Thoughtful Thursday: Giftlexia & Birthdayflation

It’s been a while since I did a personal post on a Thursday, which is my designated “day”. For whatever reason, things seem to come to a head for me on Thursdays. I’m exhausted, overworked and usually indignant that it’s not the weekend already. Hello heart. Welcome to your perch on my sleeve.

This week I’m going to write about my birthday.

Normally I’d be tearing up at this point. I have Birthdayflation. I’m sure I’m not alone in this. It’s a childhood disorder brought on by too many lovingly baked cakes and balloon filled parties at an early age. The bar was set high in my youth.

This has not really been the case so much in my marriage. How it usually goes on birthdays and gifting holidays is this:  The huz slinks out of the house at dawn to the nearest grocery store to scrounge up a card before I wake. His guilt/frustration over not procuring for me a thoughtful present clings to him a little like a stench. The stench of his disappointment in himself on these occasions is occasionally worse than my own disappointment and frustration with myself that something so stupid could make me feel so unloved. I’ve tried making lists for him, but that subverts his chance to be thoughtful (anyone can buy off a list). So he goes rogue or not at all. You see where that is going…

And here is where I should explain that it’s not his fault he has such trouble with presents and parties. He has giftlexia. Which I think is a real condition that needs to be studied. I even registered the URL, that’s how much I believe.

Giftlexia is what you call it when someone buys you the same orange bath salts three years in a row. Even though you already have two unused jars lined up in the bathroom. And you are allergic to the bath salts. And you hate the scent of oranges. The Giftlexic gifter finds themselves wandering through the aisles of Bath & Bodyworks and thinks… There is SOMETHING I remember about those bath salts. Hmmm. I better make sure to buy them. Not because they are unthoughtful. Because they don’t get the allure of “stuff” in the same way.

Giftlexics also are known for buying unsolicited self help equipment: treadmills for the overweight, pushup bras for the saggy boobed. Or practical stuff like a new vacuum.Not that my huz has committed these particular gifting offenses. He just falls into that classic Giftlexic trap of buying what people need rather than what they want.

→ **Exercise 1**: Summarize the post on Giftlexia and Birthdayflation in two sentences.
→ **Exercise 2**: In the post on Giftlexia and Birthdayflation, what gift is described as being bought three years in a row?
→ **Exercise 3**: Carry on the post about Giftlexia and Birthdayflation from its last sentence.

→ **Dataset entries**:

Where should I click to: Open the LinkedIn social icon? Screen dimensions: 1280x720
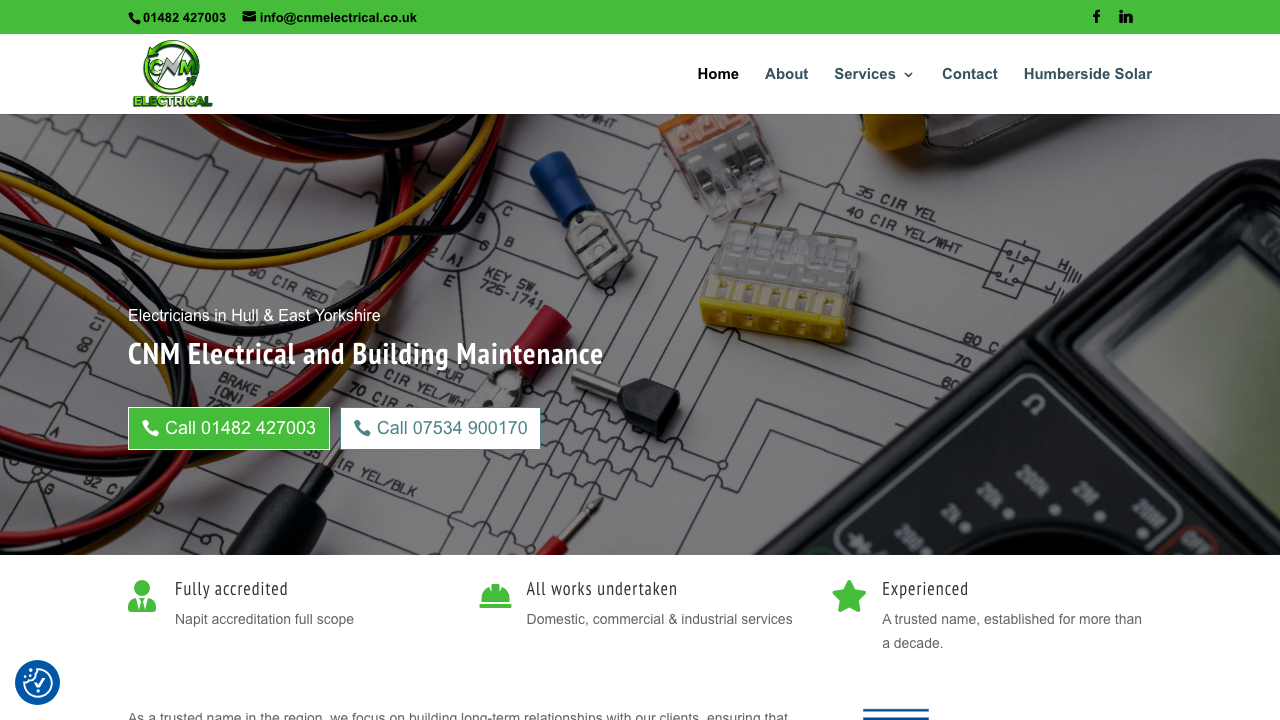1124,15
...
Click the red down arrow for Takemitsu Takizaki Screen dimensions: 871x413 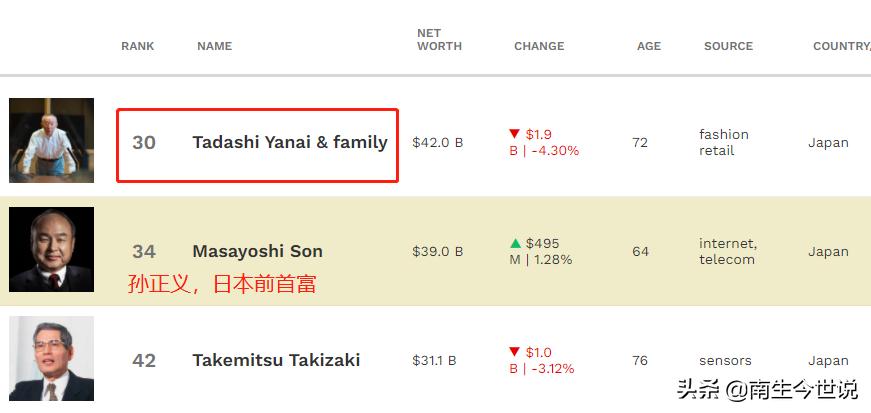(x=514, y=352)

→ **Exercise answer 1**: The writer describes having "Birthdayflation," a high bar for birthdays set by childhood cakes and parties, and says that on birthdays the husband usually slinks out at dawn to buy a grocery-store card, feeling guilty about not finding a thoughtful present. The writer blames this on "giftlexia," which shows up as buying the same unwanted gift repeatedly and choosing what people need rather than what they want.

→ **Exercise answer 2**: The same orange bath salts.

→ **Exercise answer 3**:
So what do you get when you get giftlexia together with birthdayflation? A predictable crying jag, waiting to happen.  B

But miraculously, for the first time in ages, that didn’t happen this year. For two reasons.

  1. My very thoughtful and “stuff” sensitive 13 yo intervened. Like an angel of birthday present mercy. She led her father straight to the Chanel counter. Past any stray bath salts or exercise equipment. Directly to a tube of red lipstick. I’m so proud of her.  She’s been paying attention. I often say that every woman should have one tube of Chanel lipstick in her bag.  However, I’d also been lamenting how long it’s been since I bought myself a decent lipstick, during a recent trip to the mall to buy overpriced lipgloss birthday gifts for a friend of hers. She quietly noted and formed a plan. That’s my girl!
  2. I didn’t wait for someone to celebrate me. I baked my own cake and I have planned my own birthday party. Full of awesomeness. Foods I like (or liked at some point in my youth) and treats/entertainment including a Hot Pink Ice Cream Truck. I’ve got Tiki Torches and music I like. People I love. Including a few I have not seen in forever, but wish I had more time to hang out with. I’m awed by the love (& food!) coming back at me.

Here is the Ice Cream Truck that is coming to my party. I’m as excited as an 8 yo! My party is at night and that means they can use their disco ball and their PA system to play my music! Woot!

And here is an excerpt from a 1946 Harper’s Bazaar column (courtesy of OMFG) on the importance of carrying a good tube of lipstick at all times. I recommend Chanel Passion Rouge Allure.

“When a women has lost her lover, when a girl has lost her job, when the doctor has told his fatal news, when the luck is leaving, the dinner party flopping, …the sudden streak of lipstick across the lips spells courage.  It is not done frivolously, but resolutely, desperately, defiantly, even gaily, with the dash of dignity of a courageous heart.”

Sounds like a good insurance policy to me!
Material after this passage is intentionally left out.